### Data shown

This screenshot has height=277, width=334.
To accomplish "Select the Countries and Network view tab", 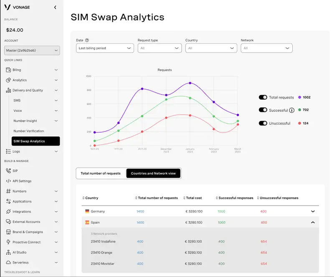I will (153, 174).
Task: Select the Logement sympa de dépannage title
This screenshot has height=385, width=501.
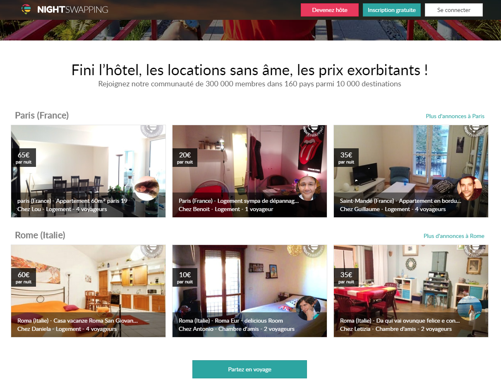Action: click(239, 201)
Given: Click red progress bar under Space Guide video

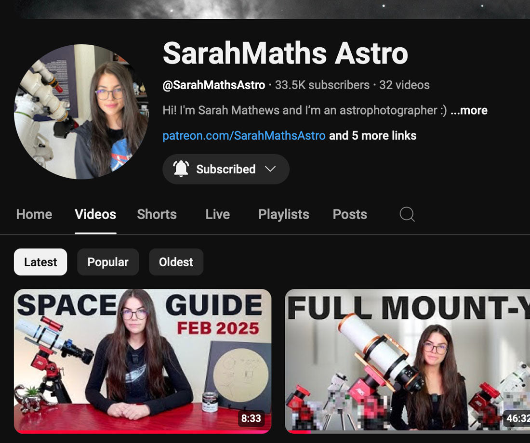Looking at the screenshot, I should click(143, 431).
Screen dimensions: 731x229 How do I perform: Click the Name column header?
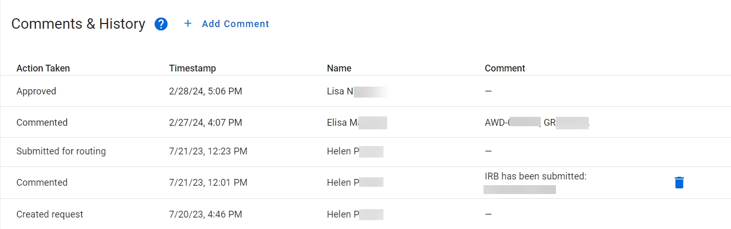339,68
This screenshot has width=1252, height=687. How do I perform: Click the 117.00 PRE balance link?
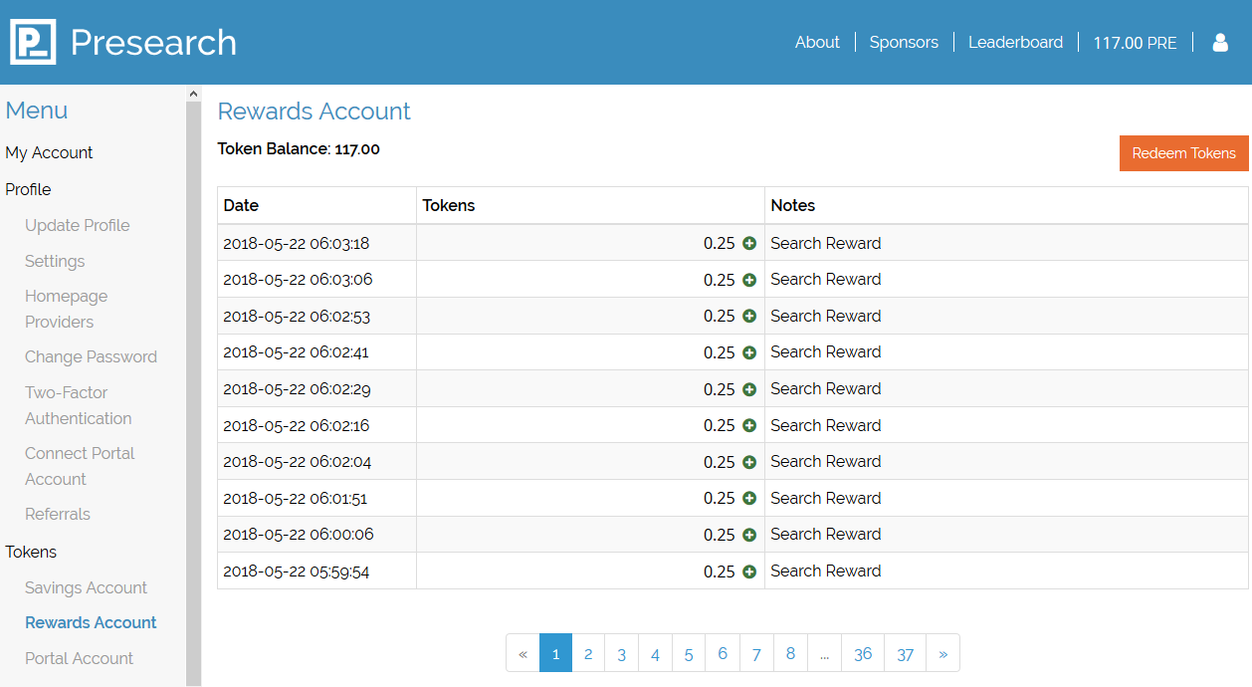tap(1135, 43)
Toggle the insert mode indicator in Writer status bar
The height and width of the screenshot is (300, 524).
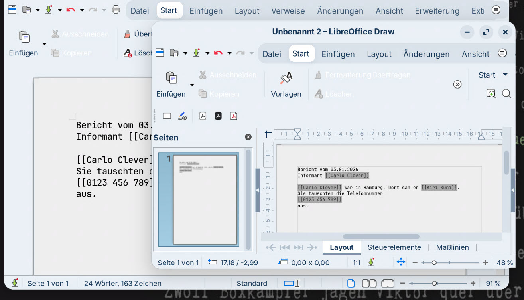tap(292, 284)
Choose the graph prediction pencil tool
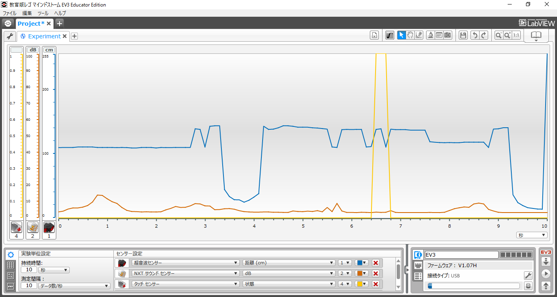 pos(419,35)
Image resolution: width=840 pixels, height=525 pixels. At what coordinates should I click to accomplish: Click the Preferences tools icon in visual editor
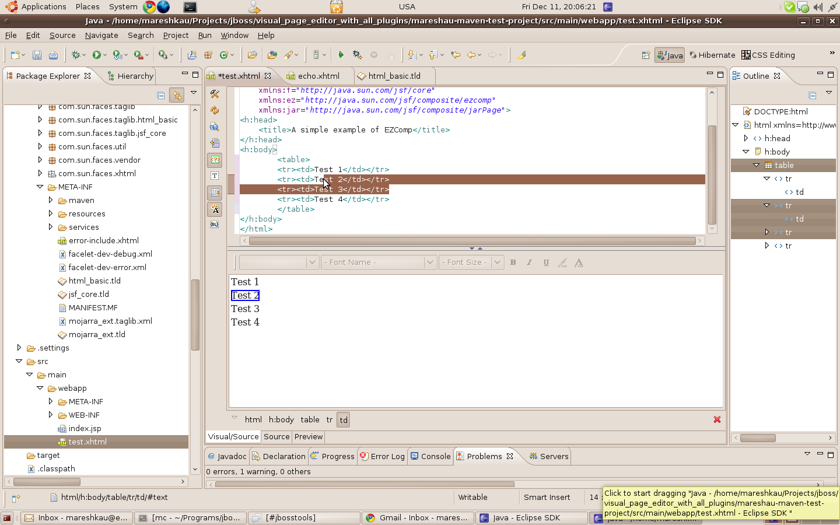coord(215,94)
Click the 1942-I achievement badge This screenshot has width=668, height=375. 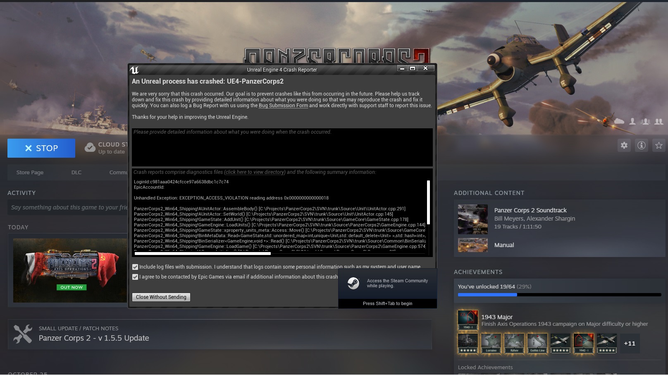pyautogui.click(x=584, y=343)
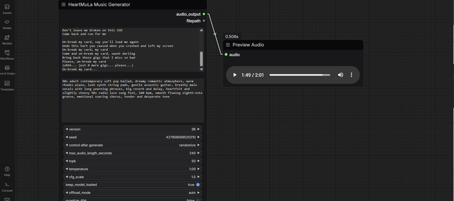This screenshot has width=454, height=201.
Task: Open audio player more options menu
Action: [351, 75]
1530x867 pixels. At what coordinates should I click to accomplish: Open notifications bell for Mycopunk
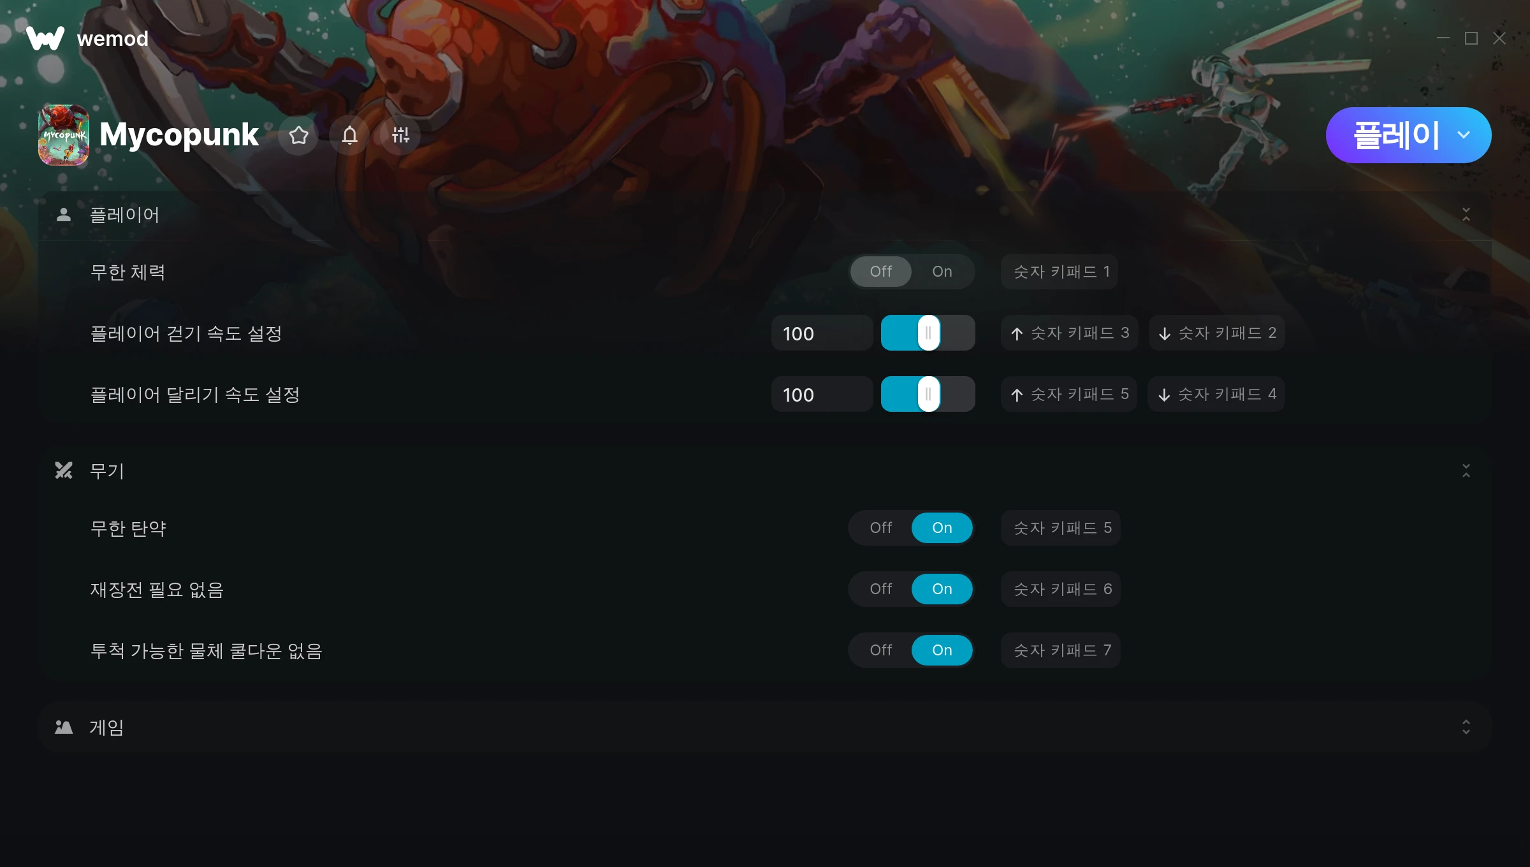349,135
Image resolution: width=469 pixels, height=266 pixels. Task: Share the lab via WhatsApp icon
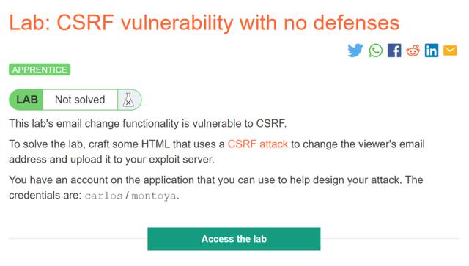pos(375,51)
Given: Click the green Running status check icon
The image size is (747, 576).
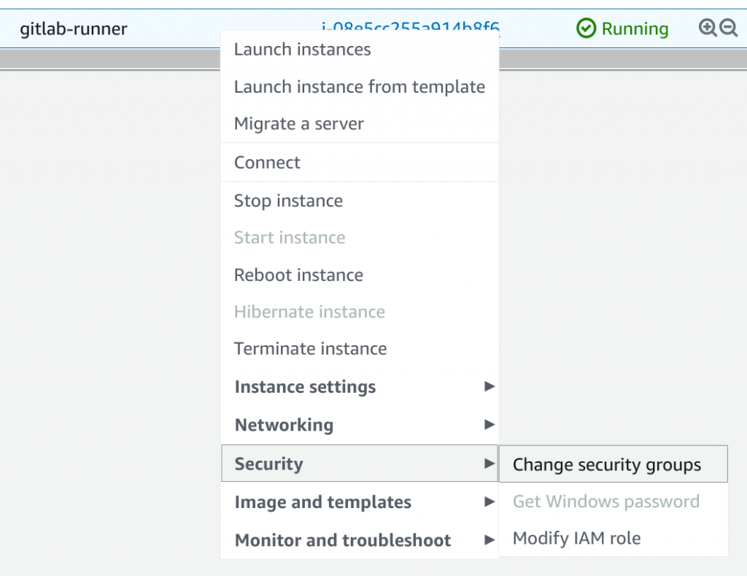Looking at the screenshot, I should click(586, 28).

### Stated task
Reproduce the data above word for word, starting with the line that contains "Image resolution: width=469" and going on through the end of the data. Leave the pictures out.

### Worked solution
Image resolution: width=469 pixels, height=266 pixels. Task: Share the lab via WhatsApp icon
pos(375,51)
Given: Click the green Running status check icon
The image size is (747, 576).
Looking at the screenshot, I should click(586, 28).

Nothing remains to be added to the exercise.